Gli anticomunisti di sinistra all'assalto della Cina

In un editoriale di prima pagina di Liberazione (4 giugno 2005) Rina Gagliardi si scatena contro la Repubblica popolare cinese. Ma prima di parlare di questo ignobile articolo conviene fare un passo indietro per svolgere alcune brevi considerazioni sulla definitiva svolta controrivoluzionaria (nel senso letterale del termine) che Bertinotti ha impresso al Prc dopo il convegno sulle Foibe il 13 dicembre 2003. Si potrebbe dire che in quell'occasione egli ha assestato il colpo di grazia definitivo non solo alla “storia novecentesca” del comunismo, ma anche alle fondamentali questioni teoriche e di principio che stanno alla base della teoria marxista e che hanno trovato la loro puntuale verifica nello svolgimento delle grandi rivoluzioni sociali del secolo trascorso.

La storia costringe, per così dire, il marxismo -che non è né un dogma né una religione- a rinnovarsi continuamente, a seconda delle situazioni effettive in cui si trovano ad operare, nelle varie latitudini del mondo, partiti rivoluzionari che si richiamano al marxismo.
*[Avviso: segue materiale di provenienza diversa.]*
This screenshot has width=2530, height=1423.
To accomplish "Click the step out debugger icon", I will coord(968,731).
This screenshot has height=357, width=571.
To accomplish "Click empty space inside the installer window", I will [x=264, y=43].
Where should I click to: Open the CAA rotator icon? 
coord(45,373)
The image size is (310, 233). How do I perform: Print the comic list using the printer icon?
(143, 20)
Per cui non sarà mai possibile trovare negli scritti teorici dei leaders di rivoluzioni proletarie vittoriose, in Lenin o Mao Zedong per esempio, indicazioni precise su come muoversi in occasioni di crisi rivoluzionarie. Ma la creatività e le innovazioni della teoria marxista prodotte dalla ricchezza della vita, dalle peculiarità delle epoche storiche che si succedono, dai cambiamenti dei costumi, dalla crescita culturale dei popoli ecc. non possono non derivare (nel senso “matematico” del termine), sia pure in maniera indiretta e mediata, dell'esperienza storica e teorica accumulata nei decenni precedenti. Questo vale per tutte le branche del sapere umano. L'operazione più insulsa, presuntuosa e barbarica consiste nel creare una netta cesura con il passato e far cominciare da sé la storia del mondo.
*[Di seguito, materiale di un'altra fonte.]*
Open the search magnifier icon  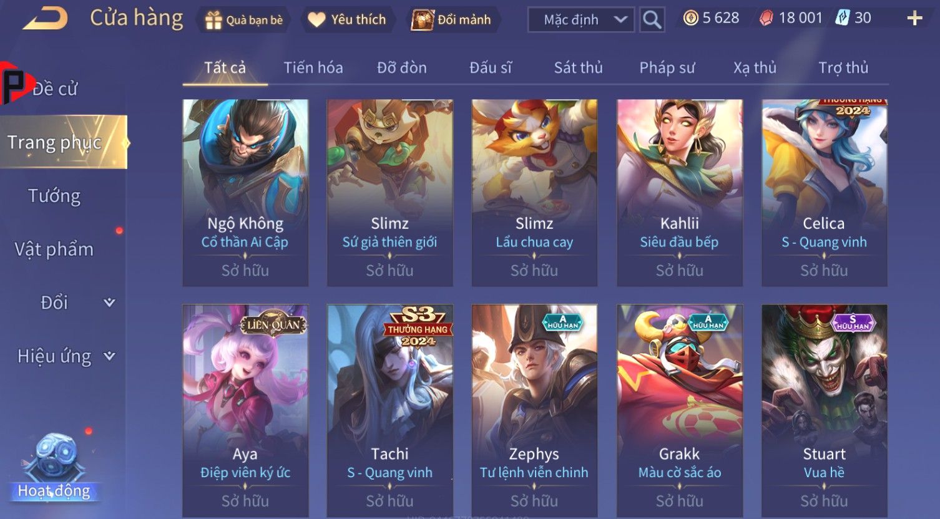pyautogui.click(x=652, y=20)
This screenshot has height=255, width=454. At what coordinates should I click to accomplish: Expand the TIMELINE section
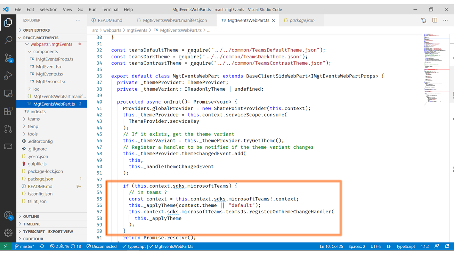pos(32,224)
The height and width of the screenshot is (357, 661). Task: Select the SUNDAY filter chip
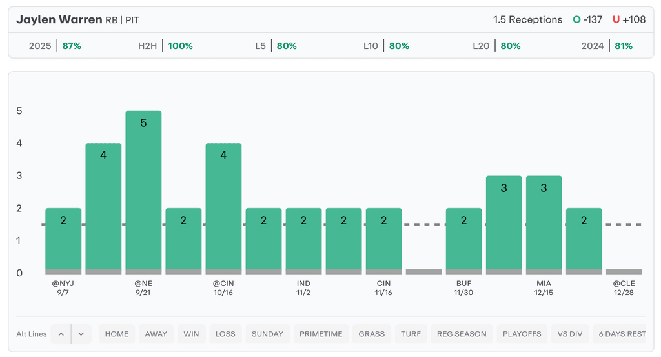click(x=267, y=334)
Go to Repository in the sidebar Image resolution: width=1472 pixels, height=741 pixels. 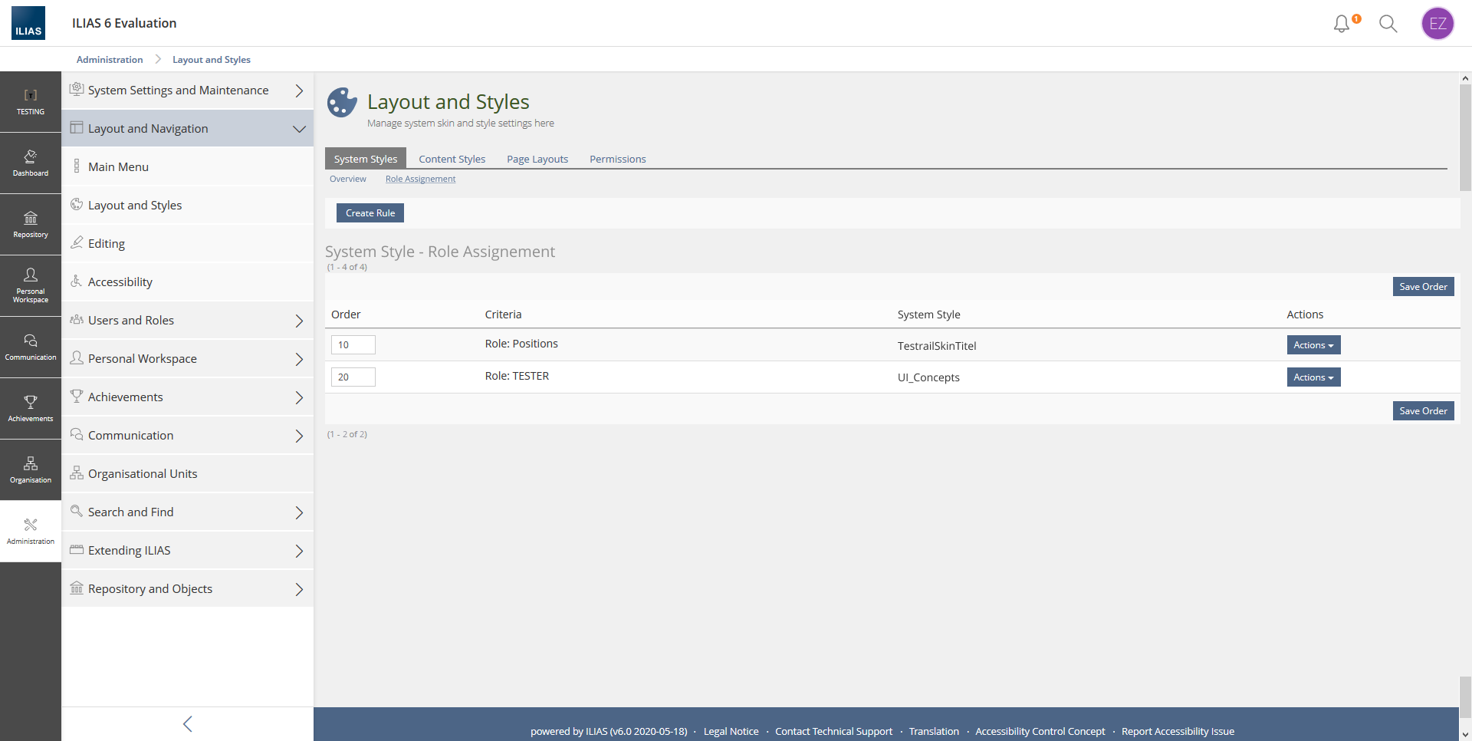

Il marxismo, nella sua essenza, è la teoria e la pratica della rivoluzione armata: essa poteva forse configurarsi come un'evoluzione pacifica nelle determinate condizioni ipotizzate da Marx ed Engels per l'Inghilterra e gli Stati Uniti (ipotesi da essi stessi successivamente esclusa). Ma da allora, cioè nel corso di oltre un secolo e mezzo, la storia ha definitivamente dimostrato che le grandi questioni che investono il genere umano possono essere risolte solo con la forza, che quest'ultima è addirittura -secondo la nota espressione di Marx- la levatrice della storia.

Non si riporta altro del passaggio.